**** Page excerpt

Carbon monoxide is highly toxic to people. It’s also odorless, colorless, and completely silent. So if you are caught in an enclosed space such as an indoor dock or warehouse where there is a buildup of carbon monoxide exhaust from a gas or diesel fueled forklift, you could be overwhelmed by poisonous CO before you even know what’s happening.
Forklifts and CO Poisoning
It’s not uncommon for forklift operators and other employees to suffer the effects of CO poisoning. Sometimes it’s necessary to drive a gas or diesel forklift indoors briefly to make a delivery or to move some materials. And if the area is properly ventilated — for example if the garage or dock door is left wide open or the area has an exhaust system that adequately removes the CO from the atmosphere before it can be inhaled by workers — it’s generally not an issue.
But problems occur when the forklift is driven into an unventilated area or if the vehicle is left idling while the driver gets off to adjust a load. Every second the forklift is running, the CO is building up indoors, creating an increasingly hazardous environment for everybody working there.
Common Sense CO Guidelines
Controlling the amount of CO buildup in your workplace from gas or diesel forklifts running indoors is often just a matter of common sense. If these vehicles need to be driven inside, make sure there is enough ventilation to remove the CO before it reaches potentially hazardous levels.

********

Task to carry out:
Reproduce the forklift safety text word for word from "Forklifts and CO" to "not an issue.". The listing has no connection to the forklift safety text.

**** Records supplied

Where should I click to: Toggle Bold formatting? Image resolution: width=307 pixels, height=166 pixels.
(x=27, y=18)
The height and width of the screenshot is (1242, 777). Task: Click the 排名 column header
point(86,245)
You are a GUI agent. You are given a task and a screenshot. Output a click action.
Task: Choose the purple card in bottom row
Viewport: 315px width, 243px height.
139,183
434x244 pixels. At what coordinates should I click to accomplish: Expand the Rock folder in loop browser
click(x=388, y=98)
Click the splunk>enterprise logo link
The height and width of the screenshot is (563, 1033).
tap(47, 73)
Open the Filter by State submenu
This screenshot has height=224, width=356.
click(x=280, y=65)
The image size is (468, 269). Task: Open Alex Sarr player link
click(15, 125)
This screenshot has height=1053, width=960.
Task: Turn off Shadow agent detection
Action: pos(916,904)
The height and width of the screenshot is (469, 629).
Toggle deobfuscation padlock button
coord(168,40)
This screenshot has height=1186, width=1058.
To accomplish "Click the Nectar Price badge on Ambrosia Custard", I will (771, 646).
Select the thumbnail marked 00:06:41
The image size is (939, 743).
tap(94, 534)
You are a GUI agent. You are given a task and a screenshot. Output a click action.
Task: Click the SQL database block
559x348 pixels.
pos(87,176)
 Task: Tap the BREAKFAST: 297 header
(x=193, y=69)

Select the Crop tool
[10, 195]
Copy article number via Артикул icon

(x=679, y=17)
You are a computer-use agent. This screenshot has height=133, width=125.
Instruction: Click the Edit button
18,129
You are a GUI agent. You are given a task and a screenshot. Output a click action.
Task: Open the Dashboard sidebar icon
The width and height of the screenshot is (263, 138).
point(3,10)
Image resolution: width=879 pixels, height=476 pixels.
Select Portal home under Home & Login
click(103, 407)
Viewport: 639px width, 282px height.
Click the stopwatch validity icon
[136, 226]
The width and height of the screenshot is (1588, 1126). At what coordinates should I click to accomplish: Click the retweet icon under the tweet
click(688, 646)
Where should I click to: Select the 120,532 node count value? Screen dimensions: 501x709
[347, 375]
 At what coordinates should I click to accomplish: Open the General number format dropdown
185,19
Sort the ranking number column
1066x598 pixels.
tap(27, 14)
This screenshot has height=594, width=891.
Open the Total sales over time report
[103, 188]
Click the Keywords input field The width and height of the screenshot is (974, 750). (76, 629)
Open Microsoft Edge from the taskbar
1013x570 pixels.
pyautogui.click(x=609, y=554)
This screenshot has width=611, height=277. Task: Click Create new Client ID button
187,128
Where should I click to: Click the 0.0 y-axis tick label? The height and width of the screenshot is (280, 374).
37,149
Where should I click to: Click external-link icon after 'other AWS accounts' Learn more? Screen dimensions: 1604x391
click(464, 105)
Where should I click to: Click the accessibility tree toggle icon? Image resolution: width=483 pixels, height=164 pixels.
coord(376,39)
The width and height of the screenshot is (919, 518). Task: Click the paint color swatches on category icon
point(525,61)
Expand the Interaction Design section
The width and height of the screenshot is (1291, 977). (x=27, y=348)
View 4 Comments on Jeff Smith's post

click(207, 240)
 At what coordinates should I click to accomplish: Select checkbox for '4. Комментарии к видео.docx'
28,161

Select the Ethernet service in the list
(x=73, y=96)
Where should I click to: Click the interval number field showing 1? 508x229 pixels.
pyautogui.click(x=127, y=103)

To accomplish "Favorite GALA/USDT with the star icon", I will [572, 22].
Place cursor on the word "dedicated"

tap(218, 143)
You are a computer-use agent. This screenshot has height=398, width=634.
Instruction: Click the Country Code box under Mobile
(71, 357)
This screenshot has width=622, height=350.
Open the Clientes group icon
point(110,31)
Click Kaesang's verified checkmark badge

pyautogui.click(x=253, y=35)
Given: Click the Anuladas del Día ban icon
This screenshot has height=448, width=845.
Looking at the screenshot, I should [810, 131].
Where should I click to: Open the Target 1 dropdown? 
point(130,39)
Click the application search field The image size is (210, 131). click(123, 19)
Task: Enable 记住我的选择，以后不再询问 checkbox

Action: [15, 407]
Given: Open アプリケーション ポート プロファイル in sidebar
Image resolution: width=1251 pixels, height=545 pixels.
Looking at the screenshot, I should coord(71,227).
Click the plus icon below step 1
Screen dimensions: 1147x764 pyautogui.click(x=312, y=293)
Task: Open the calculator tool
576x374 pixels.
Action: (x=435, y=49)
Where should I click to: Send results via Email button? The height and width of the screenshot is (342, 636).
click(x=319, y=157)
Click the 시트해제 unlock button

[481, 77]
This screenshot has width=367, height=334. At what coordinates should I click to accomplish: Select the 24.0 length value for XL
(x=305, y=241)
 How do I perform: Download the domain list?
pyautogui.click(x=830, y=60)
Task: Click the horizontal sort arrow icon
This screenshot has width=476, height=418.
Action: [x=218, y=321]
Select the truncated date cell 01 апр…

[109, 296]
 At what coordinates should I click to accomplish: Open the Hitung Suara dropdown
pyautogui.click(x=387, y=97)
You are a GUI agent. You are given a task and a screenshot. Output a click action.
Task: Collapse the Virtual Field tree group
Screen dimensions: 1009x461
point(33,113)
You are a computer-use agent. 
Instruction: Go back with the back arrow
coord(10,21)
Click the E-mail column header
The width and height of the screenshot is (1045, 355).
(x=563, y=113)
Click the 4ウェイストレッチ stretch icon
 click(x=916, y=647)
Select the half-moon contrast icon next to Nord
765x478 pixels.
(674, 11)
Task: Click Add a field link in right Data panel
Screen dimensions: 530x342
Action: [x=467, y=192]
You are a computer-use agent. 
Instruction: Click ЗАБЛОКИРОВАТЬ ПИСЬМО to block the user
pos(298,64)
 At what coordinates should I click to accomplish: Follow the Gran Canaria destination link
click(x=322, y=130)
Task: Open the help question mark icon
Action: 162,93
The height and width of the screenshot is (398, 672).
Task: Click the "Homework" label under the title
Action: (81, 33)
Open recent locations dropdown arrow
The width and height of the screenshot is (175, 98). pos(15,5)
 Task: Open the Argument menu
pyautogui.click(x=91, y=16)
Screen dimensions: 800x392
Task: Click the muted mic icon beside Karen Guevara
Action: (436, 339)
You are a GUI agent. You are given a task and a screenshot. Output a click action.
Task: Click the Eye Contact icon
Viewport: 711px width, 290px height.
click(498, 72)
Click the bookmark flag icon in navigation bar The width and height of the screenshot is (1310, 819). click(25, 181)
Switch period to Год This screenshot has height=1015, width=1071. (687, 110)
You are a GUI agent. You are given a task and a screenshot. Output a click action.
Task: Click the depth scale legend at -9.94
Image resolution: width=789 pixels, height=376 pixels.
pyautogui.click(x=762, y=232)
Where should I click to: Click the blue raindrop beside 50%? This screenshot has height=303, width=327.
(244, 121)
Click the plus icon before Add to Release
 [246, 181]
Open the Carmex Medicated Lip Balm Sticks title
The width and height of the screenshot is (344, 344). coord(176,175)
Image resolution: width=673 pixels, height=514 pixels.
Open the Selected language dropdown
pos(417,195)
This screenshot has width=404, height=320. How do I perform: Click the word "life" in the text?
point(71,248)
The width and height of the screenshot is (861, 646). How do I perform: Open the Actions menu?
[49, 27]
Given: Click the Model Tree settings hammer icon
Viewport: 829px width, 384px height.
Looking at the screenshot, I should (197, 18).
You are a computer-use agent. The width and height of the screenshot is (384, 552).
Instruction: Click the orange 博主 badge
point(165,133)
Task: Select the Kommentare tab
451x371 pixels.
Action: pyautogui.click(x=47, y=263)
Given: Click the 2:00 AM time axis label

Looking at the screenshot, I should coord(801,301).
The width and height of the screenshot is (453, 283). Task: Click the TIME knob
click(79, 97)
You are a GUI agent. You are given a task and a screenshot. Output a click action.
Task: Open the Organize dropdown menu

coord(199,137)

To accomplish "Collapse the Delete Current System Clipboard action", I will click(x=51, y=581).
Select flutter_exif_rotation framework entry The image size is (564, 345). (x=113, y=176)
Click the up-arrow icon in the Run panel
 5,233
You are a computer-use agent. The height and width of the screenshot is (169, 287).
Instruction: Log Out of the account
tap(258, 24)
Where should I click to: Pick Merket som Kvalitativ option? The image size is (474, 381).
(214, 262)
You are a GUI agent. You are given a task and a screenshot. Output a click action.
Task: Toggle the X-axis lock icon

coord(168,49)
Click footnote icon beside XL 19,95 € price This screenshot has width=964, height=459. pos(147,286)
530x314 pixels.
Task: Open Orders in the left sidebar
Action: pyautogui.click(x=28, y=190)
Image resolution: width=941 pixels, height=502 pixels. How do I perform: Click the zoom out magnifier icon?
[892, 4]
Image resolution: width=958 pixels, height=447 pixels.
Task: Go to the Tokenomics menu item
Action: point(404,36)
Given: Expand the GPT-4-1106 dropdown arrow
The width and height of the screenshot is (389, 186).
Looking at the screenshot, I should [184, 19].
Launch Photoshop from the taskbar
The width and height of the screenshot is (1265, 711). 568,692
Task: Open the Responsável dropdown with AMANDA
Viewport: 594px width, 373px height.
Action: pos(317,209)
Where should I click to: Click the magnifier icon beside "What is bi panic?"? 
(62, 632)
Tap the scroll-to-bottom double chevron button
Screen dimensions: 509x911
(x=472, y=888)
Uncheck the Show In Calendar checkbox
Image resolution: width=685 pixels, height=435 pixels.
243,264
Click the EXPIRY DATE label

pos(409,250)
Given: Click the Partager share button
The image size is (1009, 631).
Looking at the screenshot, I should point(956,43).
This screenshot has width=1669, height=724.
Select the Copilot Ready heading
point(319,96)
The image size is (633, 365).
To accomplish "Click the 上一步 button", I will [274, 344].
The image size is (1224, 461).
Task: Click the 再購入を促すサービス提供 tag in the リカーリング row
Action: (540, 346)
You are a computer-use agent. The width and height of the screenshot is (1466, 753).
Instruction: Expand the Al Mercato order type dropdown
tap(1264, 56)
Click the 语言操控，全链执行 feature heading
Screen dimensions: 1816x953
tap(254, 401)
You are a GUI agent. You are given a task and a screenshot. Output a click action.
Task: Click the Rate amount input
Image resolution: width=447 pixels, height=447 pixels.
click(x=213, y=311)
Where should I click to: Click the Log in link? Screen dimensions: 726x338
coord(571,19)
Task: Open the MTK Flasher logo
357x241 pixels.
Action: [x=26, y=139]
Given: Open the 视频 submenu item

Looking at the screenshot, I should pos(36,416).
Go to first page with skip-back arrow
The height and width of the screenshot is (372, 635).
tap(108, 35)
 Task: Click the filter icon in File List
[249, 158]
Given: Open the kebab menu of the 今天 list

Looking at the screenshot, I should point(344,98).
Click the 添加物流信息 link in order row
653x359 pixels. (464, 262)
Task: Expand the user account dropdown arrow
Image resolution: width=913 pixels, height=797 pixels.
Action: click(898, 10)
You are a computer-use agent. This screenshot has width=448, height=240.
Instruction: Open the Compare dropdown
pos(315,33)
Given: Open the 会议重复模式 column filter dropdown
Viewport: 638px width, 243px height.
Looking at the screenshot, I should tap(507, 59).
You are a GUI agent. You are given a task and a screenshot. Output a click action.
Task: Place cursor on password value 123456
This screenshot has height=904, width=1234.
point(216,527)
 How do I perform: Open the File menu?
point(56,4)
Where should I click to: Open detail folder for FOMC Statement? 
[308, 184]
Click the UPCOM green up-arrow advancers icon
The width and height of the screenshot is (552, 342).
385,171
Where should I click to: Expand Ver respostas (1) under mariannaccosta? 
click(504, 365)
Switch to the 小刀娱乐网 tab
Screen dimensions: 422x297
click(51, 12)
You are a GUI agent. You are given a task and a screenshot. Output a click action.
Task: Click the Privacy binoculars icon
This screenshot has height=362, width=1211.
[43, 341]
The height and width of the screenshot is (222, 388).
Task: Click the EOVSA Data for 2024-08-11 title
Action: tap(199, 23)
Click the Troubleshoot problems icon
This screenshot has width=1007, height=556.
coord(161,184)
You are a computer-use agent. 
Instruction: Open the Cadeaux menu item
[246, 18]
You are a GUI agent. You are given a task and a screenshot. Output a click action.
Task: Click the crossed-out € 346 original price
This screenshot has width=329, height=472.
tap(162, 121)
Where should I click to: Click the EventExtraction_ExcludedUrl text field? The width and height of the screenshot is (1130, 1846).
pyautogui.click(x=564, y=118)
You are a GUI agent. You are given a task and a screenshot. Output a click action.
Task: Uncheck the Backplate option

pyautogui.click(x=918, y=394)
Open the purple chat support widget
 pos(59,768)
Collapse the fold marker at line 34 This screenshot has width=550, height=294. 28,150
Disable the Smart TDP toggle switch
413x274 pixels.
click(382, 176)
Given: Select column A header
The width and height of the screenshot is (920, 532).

********

Result of this exercise:
Forklifts and CO Poisoning
It’s not uncommon for forklift operators and other employees to suffer the effects of CO poisoning. Sometimes it’s necessary to drive a gas or diesel forklift indoors briefly to make a delivery or to move some materials. And if the area is properly ventilated — for example if the garage or dock door is left wide open or the area has an exhaust system that adequately removes the CO from the atmosphere before it can be inhaled by workers — it’s generally not an issue.